To do |
Render the entries as a Markdown table with the columns "Row" and "Text," numbering each row and omitting blank lines. Start at the first line of the entries and stop after the line containing "(x=202, y=219)".

--------

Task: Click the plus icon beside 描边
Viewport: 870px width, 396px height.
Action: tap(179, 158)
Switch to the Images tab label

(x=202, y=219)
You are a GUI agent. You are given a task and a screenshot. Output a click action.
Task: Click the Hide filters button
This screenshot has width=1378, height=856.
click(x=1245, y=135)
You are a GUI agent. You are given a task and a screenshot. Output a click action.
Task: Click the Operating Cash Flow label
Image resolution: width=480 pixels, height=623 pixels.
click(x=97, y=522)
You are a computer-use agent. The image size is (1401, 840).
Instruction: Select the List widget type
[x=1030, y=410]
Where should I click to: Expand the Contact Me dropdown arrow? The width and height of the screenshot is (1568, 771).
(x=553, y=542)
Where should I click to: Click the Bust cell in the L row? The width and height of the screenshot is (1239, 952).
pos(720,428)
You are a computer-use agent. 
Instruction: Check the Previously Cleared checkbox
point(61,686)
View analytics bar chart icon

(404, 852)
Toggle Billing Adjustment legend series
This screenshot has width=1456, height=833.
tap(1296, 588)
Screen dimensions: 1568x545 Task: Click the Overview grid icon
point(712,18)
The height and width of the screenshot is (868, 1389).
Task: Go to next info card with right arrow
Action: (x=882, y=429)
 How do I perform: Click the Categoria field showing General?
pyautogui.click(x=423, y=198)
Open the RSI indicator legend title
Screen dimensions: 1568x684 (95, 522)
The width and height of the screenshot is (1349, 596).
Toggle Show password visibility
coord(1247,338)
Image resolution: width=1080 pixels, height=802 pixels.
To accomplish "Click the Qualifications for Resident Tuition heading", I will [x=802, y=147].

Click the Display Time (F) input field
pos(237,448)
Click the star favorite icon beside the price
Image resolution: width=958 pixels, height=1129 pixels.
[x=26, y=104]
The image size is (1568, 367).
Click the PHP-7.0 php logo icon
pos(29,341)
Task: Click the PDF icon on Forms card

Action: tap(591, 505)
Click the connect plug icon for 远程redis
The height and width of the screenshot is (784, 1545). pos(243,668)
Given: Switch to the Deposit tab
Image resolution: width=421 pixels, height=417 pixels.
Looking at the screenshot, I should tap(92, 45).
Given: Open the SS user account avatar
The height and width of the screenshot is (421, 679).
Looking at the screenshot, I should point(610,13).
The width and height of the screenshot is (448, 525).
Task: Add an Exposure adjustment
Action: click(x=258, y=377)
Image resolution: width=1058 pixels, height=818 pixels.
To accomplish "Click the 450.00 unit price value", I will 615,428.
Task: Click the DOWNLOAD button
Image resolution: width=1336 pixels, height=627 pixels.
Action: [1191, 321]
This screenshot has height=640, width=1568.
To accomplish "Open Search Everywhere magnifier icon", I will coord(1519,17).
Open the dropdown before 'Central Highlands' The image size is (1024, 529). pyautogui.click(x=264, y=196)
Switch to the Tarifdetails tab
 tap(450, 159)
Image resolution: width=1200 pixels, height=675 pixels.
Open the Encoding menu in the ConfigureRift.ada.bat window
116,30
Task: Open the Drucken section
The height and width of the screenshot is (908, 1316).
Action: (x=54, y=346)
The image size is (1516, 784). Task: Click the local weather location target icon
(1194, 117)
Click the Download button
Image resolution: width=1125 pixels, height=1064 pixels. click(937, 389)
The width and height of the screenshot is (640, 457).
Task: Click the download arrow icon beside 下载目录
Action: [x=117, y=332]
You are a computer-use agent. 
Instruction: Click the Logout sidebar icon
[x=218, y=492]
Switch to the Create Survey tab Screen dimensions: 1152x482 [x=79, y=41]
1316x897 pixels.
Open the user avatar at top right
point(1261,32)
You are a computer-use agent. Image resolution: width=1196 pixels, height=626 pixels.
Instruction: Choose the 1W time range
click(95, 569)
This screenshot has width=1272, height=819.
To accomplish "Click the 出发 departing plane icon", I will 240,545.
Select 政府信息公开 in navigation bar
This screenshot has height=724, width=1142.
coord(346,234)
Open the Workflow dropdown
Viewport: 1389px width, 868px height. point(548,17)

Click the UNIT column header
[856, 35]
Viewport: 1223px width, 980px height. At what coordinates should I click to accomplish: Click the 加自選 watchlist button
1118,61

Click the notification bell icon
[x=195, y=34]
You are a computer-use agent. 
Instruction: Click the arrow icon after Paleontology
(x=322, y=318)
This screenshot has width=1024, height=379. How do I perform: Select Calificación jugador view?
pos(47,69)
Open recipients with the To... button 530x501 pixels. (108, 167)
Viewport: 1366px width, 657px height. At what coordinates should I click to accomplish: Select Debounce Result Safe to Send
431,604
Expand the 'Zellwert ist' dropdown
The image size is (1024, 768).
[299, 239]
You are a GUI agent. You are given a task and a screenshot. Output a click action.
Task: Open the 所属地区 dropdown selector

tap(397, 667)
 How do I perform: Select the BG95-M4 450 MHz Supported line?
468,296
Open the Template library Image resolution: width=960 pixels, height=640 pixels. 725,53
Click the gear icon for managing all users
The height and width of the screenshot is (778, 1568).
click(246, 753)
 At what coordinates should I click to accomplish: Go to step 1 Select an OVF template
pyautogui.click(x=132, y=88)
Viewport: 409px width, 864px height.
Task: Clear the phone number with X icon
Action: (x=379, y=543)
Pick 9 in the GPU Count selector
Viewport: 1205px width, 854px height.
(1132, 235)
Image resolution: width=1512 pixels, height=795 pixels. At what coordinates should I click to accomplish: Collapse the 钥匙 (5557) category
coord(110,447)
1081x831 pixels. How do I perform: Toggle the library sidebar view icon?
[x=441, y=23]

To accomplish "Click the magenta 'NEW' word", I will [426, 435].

--------

Solution |
| Row | Text |
|---|---|
| 1 | Task: Click the plus icon beside 描边 |
| 2 | Viewport: 870px width, 396px height. |
| 3 | Action: tap(179, 158) |
| 4 | Switch to the Images tab label |
| 5 | (x=202, y=219) |